Salvat Laboratories has submitted the NDA documentation for a new drug application to the U.S. Food and Drug Administration (FDA) for approval of Clobetasol, the first ocular corticosteroid formulated in a nanoemulsion for inflammation and pain in patients undergoing eye surgery.
The FDA filing comes after two phase III clinical trials that were successfully completed between 2020 and 2021. A novel, cutting-edge corticosteroid used in ophthalmology called clobetasol has been evaluated on more than 400 patients at 40 specialized facilities in the United States, proving its effectiveness and safety.
For the administration of drugs, Salvat has created IMPACT-SVT, a proprietary nanoemulsion technology (emulsion with nanometric-sized droplets) that enhances drug penetration and bioadhesion while also enhancing comfort.
IMPACT-SVT has allowed the development of SVT-15473 using clobetasol.
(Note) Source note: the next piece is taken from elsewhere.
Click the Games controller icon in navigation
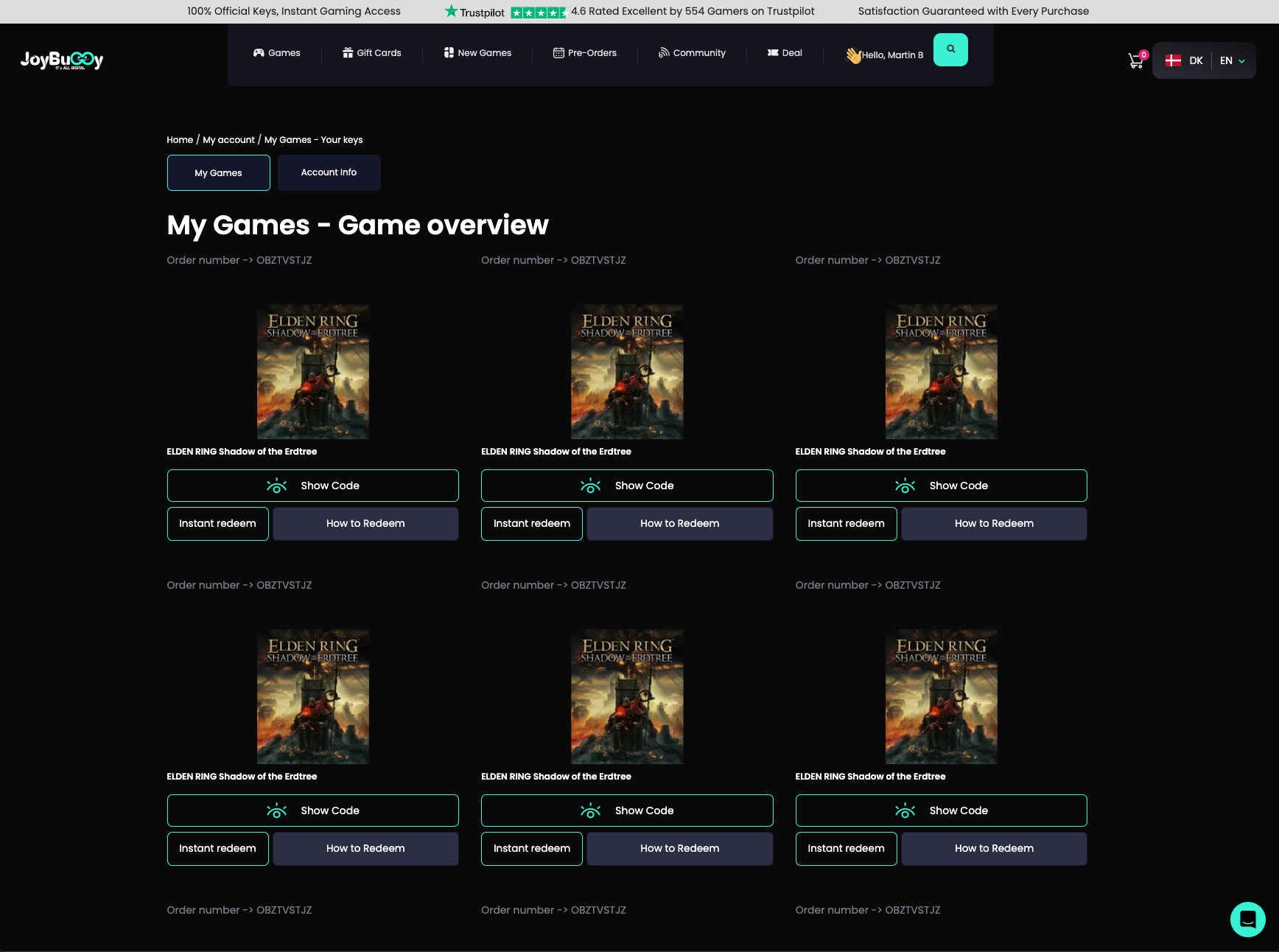1279x952 pixels. [x=259, y=53]
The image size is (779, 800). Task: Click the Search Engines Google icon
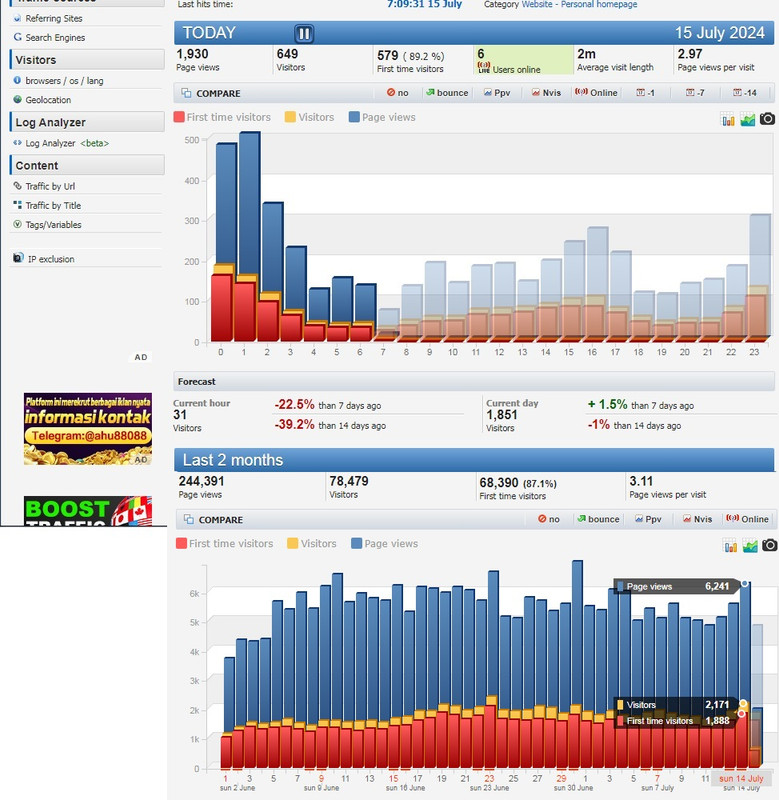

There is no history of using this "super-strong" corticosteroid as an eye drop. Its delivery in single-dose vials has many benefits over competing products on the market. In addition to its efficacy and safety, clinical trials have revealed that, in contrast to many other corticosteroids, it has a very low effect on intraocular pressure.
Following standard 14-day treatment, therapy has been shown to have no rebound effect over the next 2 weeks, thus no dose tapering is required at the end of treatment. Another benefit is that the product doesn't need to be shaken before use because the nanoemulsion ensures a consistent concentration in every drop.
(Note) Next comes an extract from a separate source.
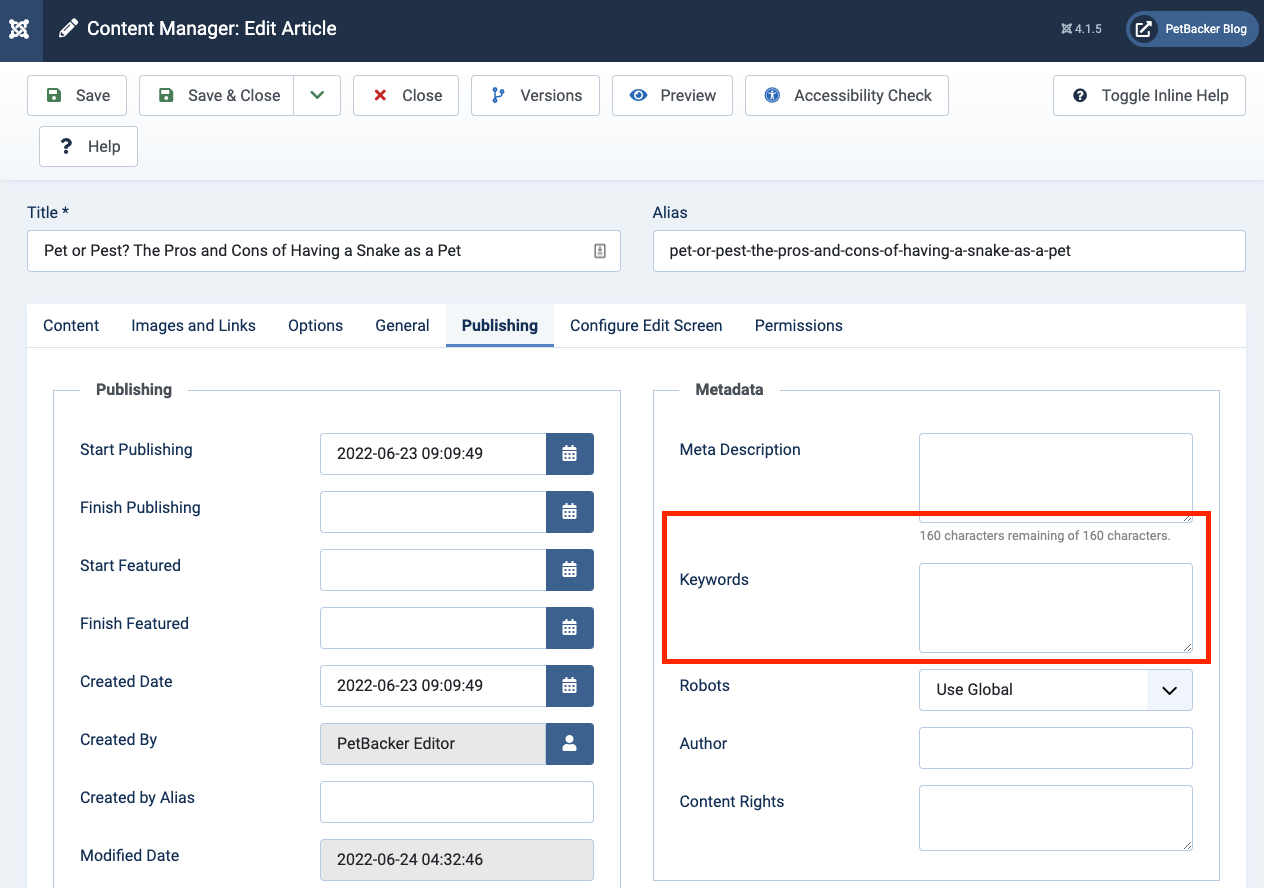
Task: Open calendar picker for Start Featured
Action: click(x=569, y=569)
The particular nanoemulsion formulation offers a more pleasant delivery experience for the patient and is distinguished by better ocular surface distribution, more effective absorption, and the absence of post-application blurred vision or discomfort.
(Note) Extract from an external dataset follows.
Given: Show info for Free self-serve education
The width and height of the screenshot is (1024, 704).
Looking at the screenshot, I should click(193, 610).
Designed with BFS (Blow-Fill-Seal) technology, a sterile, advanced and automated manufacturing system for single-dose vials, the new drug will be manufactured on the Salvat USA Inc. manufacturing line in Miami, Florida, and at Pharmaloop SL, the Salvat facility in Alcalá de Henares.
The presentation of the NDA documents is a significant step toward Salvat's objective of establishing a benchmark in ophthalmology, in which it has invested more than €20 million.
“I am proud to have submitted our application to the FDA for the future launch of this innovative corticosteroid,” said Alberto Bueno, CEO of Salvat. “Once authorized, patients will see their post-surgical treatment significantly improved. On the other hand, the rest of the projects that we have underway reinforce our line of ophthalmology as one of our main areas of research and development, and strengthen the company's strategy of positioning itself as one of the main players in the field of ophthalmology globally in the coming years.”